Weegie was extremely upset for the first thirty minutes of the drive, but settled down nicely, and I felt sorry for him locked up in the carrier. Second note to self, do not take your 'child' out of a safety device designed for his, or your own, safety. At first, he just came out of the carrier and sat nicely in the front seat, mewling upon occassion. Then, he reminded me that all good parents must have appropriate toys to distract little ones with for the duration of a 13 hour car ride, and damn it woman - the toys you picked are OBVIOUSLY deficient. He decided that he would much rather play with the gas pedal while I was driving. Once we had a little "talk" he stopped that and pouted in the seat. And then, to spite me, he urinated in the front passenger seat. I truly thought that there was no stench quite like cat urine, but this was to be (quite quickly) proved entirely incorrect.

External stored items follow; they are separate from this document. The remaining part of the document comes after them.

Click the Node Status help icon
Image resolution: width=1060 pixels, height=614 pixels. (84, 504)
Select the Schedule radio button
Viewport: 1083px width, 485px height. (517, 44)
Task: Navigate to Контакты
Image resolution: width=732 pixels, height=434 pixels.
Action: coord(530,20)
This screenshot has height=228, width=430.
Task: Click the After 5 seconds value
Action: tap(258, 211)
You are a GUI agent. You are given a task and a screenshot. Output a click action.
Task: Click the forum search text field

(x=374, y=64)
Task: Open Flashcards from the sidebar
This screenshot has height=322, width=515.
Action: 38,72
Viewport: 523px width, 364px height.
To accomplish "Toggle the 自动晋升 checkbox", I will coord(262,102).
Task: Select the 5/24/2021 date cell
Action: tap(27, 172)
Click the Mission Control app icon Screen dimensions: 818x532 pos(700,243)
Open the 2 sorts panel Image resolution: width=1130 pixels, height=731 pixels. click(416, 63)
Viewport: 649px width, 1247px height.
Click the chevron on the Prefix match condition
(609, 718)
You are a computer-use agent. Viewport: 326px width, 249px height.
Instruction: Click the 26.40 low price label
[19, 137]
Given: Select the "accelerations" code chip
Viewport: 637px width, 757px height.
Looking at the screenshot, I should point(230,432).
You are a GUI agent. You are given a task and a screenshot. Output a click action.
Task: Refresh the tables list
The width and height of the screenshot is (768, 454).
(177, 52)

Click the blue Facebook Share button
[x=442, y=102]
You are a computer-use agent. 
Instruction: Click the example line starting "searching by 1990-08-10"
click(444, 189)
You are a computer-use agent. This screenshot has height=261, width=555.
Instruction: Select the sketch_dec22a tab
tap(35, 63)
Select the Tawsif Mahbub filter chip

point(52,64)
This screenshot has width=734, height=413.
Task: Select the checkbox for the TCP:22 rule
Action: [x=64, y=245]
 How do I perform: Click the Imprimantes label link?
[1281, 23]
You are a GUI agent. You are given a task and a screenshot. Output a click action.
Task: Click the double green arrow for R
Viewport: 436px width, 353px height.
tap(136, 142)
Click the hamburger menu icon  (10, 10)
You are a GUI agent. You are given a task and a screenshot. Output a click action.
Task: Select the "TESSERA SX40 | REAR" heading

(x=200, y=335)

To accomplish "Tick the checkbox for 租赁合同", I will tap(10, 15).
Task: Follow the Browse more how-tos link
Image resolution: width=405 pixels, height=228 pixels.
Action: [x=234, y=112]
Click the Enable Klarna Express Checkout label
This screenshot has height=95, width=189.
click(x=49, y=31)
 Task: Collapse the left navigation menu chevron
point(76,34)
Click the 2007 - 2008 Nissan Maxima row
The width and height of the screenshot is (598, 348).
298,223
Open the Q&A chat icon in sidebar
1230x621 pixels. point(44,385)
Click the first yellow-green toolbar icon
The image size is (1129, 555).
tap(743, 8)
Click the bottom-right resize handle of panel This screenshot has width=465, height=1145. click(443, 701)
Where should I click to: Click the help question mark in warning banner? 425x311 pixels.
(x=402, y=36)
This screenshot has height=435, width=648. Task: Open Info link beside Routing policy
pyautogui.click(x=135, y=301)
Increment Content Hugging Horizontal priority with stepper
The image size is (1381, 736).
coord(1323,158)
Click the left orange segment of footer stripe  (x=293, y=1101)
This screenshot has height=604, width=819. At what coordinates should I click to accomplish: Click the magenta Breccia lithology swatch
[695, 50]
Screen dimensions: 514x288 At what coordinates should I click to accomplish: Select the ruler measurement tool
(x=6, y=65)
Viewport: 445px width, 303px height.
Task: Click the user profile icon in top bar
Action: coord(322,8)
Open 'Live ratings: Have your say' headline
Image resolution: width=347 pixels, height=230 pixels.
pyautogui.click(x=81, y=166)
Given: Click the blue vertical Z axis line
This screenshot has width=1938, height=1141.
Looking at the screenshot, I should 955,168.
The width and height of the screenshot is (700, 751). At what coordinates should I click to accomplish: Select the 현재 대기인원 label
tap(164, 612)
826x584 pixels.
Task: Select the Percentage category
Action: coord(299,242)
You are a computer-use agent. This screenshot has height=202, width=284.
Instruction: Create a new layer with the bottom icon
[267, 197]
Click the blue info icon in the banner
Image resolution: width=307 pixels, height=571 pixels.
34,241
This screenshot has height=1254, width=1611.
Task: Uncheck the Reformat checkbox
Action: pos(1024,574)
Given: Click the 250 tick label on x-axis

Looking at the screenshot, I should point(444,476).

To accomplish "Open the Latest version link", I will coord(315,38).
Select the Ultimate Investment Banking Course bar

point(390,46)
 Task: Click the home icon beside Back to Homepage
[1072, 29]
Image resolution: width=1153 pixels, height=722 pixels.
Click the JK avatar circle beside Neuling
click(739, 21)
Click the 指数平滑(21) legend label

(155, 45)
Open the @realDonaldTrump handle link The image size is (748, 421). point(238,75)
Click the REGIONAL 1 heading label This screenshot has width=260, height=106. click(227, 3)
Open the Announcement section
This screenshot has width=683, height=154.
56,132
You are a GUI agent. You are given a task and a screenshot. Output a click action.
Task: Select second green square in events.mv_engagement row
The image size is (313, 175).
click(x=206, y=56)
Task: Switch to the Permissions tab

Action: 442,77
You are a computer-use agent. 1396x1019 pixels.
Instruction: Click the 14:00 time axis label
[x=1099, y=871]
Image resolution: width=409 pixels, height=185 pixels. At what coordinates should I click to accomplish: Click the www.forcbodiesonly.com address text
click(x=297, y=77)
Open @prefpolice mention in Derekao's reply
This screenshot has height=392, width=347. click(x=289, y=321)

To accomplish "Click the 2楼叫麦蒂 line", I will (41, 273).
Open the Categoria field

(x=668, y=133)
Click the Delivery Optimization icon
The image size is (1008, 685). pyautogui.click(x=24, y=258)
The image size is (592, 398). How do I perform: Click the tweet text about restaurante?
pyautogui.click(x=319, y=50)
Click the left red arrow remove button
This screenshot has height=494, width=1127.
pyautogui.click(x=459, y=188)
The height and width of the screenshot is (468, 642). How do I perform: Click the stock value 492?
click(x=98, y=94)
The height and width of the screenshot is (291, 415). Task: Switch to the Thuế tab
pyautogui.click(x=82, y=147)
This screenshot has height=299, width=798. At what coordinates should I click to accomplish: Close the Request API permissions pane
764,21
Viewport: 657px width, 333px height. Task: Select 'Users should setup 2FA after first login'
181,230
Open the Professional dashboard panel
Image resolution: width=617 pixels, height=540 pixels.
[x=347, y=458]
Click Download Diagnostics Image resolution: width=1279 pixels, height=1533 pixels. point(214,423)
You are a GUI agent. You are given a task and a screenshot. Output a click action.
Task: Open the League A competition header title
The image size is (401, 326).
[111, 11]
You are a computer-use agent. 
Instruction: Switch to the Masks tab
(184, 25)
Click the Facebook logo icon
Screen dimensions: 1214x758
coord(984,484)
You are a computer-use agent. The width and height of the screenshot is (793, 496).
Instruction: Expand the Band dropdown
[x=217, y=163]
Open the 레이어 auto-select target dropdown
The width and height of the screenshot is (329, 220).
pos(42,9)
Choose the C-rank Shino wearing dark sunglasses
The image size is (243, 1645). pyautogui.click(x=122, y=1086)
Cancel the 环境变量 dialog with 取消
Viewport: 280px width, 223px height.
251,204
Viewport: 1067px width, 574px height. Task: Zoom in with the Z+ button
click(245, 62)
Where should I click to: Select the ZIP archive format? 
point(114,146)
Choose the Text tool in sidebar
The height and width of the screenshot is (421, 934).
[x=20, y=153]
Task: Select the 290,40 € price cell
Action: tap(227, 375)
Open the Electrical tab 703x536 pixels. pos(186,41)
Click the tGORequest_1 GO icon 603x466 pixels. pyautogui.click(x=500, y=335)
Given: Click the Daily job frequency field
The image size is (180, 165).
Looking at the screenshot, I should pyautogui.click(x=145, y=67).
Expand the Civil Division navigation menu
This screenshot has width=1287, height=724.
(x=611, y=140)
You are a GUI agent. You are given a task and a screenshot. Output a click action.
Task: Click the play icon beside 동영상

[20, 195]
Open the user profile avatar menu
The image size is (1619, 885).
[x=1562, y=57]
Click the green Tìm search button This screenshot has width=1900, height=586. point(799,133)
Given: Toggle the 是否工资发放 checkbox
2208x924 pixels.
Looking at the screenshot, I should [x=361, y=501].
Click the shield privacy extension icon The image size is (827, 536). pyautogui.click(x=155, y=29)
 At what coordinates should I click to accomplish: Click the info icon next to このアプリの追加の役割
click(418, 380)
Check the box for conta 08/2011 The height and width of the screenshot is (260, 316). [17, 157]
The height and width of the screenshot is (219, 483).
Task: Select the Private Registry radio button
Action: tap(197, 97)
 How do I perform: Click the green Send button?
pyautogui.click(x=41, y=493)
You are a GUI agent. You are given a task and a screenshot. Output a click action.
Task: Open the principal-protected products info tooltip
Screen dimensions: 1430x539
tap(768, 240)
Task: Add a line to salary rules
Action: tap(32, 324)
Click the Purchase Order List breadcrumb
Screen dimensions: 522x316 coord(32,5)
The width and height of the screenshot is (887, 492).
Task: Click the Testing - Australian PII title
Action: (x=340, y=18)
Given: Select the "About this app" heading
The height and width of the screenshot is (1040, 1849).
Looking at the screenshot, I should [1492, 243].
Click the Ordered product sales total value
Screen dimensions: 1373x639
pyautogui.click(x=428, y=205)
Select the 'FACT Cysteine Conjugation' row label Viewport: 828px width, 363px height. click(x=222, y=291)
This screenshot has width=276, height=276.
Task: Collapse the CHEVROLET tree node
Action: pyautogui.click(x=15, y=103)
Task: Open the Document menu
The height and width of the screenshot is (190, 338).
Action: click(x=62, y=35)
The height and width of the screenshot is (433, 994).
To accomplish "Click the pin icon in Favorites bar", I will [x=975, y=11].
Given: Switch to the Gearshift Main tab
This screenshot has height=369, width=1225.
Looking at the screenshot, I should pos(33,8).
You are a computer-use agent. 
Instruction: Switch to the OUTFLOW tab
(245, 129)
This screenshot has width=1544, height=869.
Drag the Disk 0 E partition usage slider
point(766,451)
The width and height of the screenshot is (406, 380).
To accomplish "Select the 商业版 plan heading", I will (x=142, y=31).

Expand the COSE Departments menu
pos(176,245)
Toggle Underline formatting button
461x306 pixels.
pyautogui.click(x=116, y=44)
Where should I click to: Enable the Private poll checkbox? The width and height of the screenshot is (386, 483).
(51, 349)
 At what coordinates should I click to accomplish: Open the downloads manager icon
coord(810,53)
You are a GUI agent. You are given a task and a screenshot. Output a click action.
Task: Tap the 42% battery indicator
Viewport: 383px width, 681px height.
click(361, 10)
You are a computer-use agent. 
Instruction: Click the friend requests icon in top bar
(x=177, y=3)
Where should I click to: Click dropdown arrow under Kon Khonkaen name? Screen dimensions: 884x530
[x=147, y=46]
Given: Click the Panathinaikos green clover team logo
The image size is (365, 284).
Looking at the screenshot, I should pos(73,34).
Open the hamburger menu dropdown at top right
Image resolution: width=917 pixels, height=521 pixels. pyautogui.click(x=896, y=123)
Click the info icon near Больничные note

After I tried soaking up an inordinate amount of cat urine with paper towels, he decided to take refuge in the backseat, in a box of cactus. Note to self (number what is this - twelve?) your child will always find the one thing you do not want them to have, and other people will berate you for abusing them so badly that they had access to such items of destruction.

I roused him from the cactus, pulled as many spines as I could out of him in a rest area (which caused him to meow horribly and passersby to shake their head at me), we got back on the road, now only 45 minutes behind my husband and the incredibly docile and sweetly sleeping other cat.

Once back on the road, it started raining horribly, and someone cut us off. When I slammed on the breaks, the cat meowed something horrible, and then this god forsaken horrible stench took over the car. It was so awful that my eyes were tearing up, and we were a good 45 minutes away from somewhere to pull off and the rain was coming down so hard that I couldn't even crack the windows to escape the smell.

Have I mentioned that this 22 pound cat has extremely long fur, which tends to get quite nasty when he's had diahrrea? No - well, trust me. It's bad. He then proceeded to crawl back into his carrier, (the scene of the crime) and get it all over him - nose to tail. He then is crying because he stinks so bad, and wants me to comfort him, and wants me to hold him - and proceeds to hop into my lap. I deflect him, and he tries to come over the top of the seat onto my shoulder. I know look like Mr. Hanky has attacked the entire interior of my car. We finally are able to pull over and we go through close to three packages of baby wipes getting the shit out of my hair, the car, his fur, you name it. The car reeks so badly I'm afraid to go through a drive through to eat, afraid it will knock out the Taco Bell window attendant. That, and the cat is now sleeping in the litterbox (the only thing in the car miraculously not covered in cat shit), so he's not visible, and the Taco Bell attendant will think it's me that has started biological warfare not Weegie.

Suffice it to say that this was a very long 26+ hour drive. Oh, and did I mention my period started on the way?

Instead of being depressed, I'm trying to look at it philisophically - it's a new beginning. Starting over. A fresh slate. All that good b.s.

We're working on trying to get through all three stories of boxes right now. I'm working on assimilating into my new job. I'm not really working on worrying about the baby thing right now, especially since my new health insurance does not fucking (rather ironic choice of curse word I suppose) cover infertility.

So anyway, I'm back, I'm bitter and living two blocks into a state that still believes in evolution.

We've got a lot of catching up to do.